Notice the Intel web site talks about "multi core" and gives "dual core" as just one possable examle or "multi-core" In time there will be eight core Intel chips. In fact Sun is shipping an eight-core Sparc chips right now, Intel will follow. What does this mean? It means we'd better start today thinking about paralleliusm and multitasking as "normal". We should expect or demand that when we ask Photoshop to resize 50 image files that it will fire off 50 threads all at once rather then converting one image after the other. The Sun chip can run 32 threads at once using 8 cores each with 4-way "hyperthreading".

Why wrte about this? Educated consummers will create a demend. Demand will get the developers motivated.
 
LifeIsCheap said:
Rosetta emulation scores look terrible!
Are you serious? Emulating another CPU at 30-50% speed is amazing. Usually such technologies have a 10-20x Speed hit. Emulation generally has only be useful when the machine you're running on is orders or magnitude faster than what you're emulating.

I don't know what people were expecting with Rosetta, but I'm frankly amazed at these scores.
 
kainjow said:
I'd like to see some Xcode benchmarks.
Xcode on a iMac Core Duo 1.83GHz out compiles Xcode on a PowerMac Dual G5 2.7GHz.

From http://www.gusmueller.com/blog/archives/2006/1/17.html#1415
Subversion compiled in 5 minutes, 16 seconds on my dual 2.7 g5 with 1.5 gigs of ram. It compiles in 4:32 on the 1.83ghz intel mac with 1 gig of ram.
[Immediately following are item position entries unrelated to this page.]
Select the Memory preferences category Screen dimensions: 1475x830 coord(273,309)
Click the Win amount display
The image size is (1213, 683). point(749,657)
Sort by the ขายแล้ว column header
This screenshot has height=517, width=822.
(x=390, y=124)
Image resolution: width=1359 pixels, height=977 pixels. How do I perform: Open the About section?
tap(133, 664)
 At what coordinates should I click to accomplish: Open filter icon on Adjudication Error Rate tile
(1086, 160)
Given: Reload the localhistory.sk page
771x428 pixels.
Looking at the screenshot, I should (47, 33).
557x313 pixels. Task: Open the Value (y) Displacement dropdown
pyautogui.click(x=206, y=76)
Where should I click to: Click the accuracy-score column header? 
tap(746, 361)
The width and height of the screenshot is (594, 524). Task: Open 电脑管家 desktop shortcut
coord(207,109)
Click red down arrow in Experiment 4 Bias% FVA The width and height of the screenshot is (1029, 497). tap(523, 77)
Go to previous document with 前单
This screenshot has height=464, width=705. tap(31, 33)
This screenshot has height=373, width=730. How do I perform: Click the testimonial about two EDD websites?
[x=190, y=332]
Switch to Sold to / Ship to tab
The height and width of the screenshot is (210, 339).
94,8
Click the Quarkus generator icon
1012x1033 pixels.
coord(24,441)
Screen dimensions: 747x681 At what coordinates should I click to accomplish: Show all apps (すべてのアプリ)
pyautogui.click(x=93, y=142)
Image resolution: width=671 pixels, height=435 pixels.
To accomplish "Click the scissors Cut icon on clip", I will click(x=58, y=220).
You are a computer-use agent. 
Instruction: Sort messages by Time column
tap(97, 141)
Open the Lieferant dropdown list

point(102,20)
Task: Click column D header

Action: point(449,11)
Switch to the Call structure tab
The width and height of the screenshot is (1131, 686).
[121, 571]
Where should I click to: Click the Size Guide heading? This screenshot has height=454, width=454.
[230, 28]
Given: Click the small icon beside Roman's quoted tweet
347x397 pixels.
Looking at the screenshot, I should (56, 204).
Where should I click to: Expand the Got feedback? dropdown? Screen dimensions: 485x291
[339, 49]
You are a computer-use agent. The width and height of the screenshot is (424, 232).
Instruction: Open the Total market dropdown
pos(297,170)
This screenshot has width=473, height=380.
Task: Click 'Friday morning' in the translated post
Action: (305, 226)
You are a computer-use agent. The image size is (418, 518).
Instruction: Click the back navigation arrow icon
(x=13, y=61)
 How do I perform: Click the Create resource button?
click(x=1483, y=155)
Which makes me happy.

..and from an Apple Xcode team member to Xcode users developer list...

How is the compile speed on the new machines?
On an iMac Core Duo, a tick or two slower than a Quad G5.
 
And this is why I have ZERO interest now in getting a MacBook. For real digital content creation (animation, video editing, etc) the MacBook is a waste of time until software is available (Maya in my case) I just dont want to wait 8 months for Alias to release Maya Universal Binaries

Im looking hard at an XPS M170...
 
agreenster said:
Im looking hard at an XPS M170...
Don't look too hard, your eyes will crack at the sheer ugliness of it.

Reminds me of my old Donkey Kong Game and Watch in the early 80s with that weird brushed metal effect.